Roughly eight months in, the ongoing national health crisis has prompted tech vendors and the state to work together more closely, state Chief Information Officer and California Department of Technology Director Amy Tong and CDT Chief Strategist Justin Cohan-Shapiro said during the CDT Vendor Forum. But it has also altered the state’s realities and expectations around IT. Among the takeaways:
- Data-driven decision-making is “more important” than ever in a time of emergency responses, Tong said, noting that officials are becoming more comfortable using dashboards and data analysis. “And based on that, making the right decision based on the best information.”
- Procurement is likely to maintain its rapid pace — begun early last year with Gov. Newsom’s Executive Order on Requests for Innovative Ideas (RFI2) and flexible procurement. During the pandemic, “the procurement schedule has been crazy fast,” Tong said, with timelines slashed from months to weeks or days. “We know we have a lot more pressure on the vendor community to respond to that,” the CIO said, adding: “That’s not our intention. ... We continue to build our muscle and this is an area where we’d love to have our vendor community’s input on how do we measure that progress, so that we can continue in a pace that is very reasonable but at the same time very diligent in these services.”
- Absent the time to test solutions, or the funding for initiatives, proofs of concept — already, an increasingly popular methodology — are likely to see raised rates of usage as a way to fail fast and course-correct as needed, Tong said, closing with: “Those are the things that I’m hoping to continue in this new norm.”

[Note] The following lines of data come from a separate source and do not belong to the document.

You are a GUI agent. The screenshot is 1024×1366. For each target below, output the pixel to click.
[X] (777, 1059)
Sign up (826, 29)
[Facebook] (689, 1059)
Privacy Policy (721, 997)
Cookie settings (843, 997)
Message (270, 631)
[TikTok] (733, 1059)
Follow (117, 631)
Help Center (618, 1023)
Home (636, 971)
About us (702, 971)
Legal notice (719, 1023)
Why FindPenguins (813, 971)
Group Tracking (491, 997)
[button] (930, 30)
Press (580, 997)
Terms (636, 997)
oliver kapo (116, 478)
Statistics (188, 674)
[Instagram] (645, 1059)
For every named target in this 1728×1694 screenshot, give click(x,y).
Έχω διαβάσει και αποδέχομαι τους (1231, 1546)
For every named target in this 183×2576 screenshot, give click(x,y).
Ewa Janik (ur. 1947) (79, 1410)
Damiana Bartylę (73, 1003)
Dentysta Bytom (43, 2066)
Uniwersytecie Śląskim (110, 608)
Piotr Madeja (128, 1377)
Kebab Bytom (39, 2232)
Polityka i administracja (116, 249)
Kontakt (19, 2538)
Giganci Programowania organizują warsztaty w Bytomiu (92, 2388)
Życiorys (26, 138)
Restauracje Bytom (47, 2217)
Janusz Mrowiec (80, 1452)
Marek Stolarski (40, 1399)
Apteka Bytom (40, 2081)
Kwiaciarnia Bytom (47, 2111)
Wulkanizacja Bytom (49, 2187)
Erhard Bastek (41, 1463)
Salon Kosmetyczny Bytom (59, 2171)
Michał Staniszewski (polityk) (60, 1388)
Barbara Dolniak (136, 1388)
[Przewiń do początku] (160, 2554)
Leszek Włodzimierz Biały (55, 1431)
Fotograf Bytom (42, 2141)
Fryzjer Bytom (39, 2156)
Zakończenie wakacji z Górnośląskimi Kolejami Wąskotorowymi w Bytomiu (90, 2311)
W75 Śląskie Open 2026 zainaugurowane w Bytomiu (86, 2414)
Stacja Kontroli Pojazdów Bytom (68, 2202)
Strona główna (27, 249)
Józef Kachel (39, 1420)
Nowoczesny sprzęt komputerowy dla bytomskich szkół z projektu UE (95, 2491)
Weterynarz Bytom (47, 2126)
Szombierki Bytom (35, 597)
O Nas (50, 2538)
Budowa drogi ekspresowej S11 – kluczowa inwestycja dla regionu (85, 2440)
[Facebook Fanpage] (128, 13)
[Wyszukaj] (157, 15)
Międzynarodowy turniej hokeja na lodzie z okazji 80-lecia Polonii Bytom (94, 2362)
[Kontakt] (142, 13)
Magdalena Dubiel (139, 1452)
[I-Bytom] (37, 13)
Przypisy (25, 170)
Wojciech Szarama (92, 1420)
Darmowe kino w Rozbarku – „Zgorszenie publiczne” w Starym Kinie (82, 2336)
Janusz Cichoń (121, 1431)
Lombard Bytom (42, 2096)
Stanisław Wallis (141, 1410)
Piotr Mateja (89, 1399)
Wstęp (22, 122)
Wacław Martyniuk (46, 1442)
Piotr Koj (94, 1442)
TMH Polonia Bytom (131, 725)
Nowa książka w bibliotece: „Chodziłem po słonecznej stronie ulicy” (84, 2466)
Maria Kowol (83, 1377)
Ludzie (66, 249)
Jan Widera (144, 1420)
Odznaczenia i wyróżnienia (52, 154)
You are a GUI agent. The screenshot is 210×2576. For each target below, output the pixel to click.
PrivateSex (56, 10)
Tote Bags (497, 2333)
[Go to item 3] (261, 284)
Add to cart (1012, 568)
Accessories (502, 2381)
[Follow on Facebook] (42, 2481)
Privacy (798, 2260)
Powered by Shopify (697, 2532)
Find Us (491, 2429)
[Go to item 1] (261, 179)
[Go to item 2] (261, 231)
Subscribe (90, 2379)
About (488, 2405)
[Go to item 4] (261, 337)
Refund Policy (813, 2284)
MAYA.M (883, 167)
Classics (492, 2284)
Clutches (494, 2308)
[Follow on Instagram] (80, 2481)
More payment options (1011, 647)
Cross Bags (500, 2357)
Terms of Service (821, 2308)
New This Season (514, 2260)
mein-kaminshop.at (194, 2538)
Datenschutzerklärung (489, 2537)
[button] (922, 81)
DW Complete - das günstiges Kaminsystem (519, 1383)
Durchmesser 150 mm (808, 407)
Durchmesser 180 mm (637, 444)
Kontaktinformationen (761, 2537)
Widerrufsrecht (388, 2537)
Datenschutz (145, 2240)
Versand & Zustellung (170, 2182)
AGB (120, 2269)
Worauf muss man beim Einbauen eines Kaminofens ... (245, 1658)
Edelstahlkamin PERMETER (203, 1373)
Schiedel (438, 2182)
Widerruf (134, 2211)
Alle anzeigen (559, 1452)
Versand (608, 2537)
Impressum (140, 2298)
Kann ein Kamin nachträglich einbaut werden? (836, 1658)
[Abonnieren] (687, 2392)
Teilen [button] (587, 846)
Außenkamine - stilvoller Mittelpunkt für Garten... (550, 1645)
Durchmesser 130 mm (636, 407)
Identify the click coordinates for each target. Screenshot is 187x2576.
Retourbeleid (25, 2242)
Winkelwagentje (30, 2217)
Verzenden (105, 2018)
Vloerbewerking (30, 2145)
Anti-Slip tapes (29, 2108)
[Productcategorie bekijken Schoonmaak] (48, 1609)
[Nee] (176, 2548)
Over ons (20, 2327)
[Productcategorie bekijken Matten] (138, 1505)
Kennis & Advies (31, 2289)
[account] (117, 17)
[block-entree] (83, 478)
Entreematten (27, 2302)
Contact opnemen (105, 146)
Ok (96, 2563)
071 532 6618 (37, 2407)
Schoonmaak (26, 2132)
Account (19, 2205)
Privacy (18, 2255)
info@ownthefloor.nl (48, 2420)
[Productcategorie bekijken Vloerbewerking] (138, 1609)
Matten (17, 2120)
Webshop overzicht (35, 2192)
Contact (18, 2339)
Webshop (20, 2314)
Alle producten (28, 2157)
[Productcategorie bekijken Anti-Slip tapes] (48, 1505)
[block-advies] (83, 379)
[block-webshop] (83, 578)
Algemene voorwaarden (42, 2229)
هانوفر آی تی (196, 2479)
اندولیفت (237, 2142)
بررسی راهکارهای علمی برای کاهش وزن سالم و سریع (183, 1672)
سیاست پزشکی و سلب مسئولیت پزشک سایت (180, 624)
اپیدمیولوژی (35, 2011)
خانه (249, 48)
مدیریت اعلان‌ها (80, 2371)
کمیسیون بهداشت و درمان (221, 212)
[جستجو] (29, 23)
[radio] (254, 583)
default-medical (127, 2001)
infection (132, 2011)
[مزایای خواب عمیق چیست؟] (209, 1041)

- Broadband, Cohan-Shapiro said, “has become a de facto utility” and a “critically important equity issue” statewide — emerging as a baseline for residents as vital services like unemployment insurance and driver’s licensing have migrated more online during the pandemic. “But we also need to make sure that people can access it, and that requires a bunch of foundational work,” he said, highlighting ca.gov and digital ID as examples of “digital shared services.” Pilot programs have examined ways to improve authenticating identity but these “must be tackled holistically as a state,” he said.
- Technologists have begun to work from a more user-centric approach to the state’s Web presence, he said, pointing to the deployment of covid19.ca.gov as a critical, high-traffic “single source of truth.” That perspective will be key to ensuring that Web presence is “centered on usability” and offers the public quick access to up-to-date information.
- CDT is now working on its next California Technology Strategy, which will be published Jan. 15, Cohan-Shapiro said. By way of a preview, he indicated officials want to ensure they are putting users first — residents and state staff — and are using technology as a tool to achieve a goal. Now that technologists have shown their ability to work “fast and smart,” officials “want to capture and harness some of that in our general ways of working,” the chief strategist said, adding: “We want to make sure that we’re seeing real progress on big initiatives in more regular time frames than we might have historically.”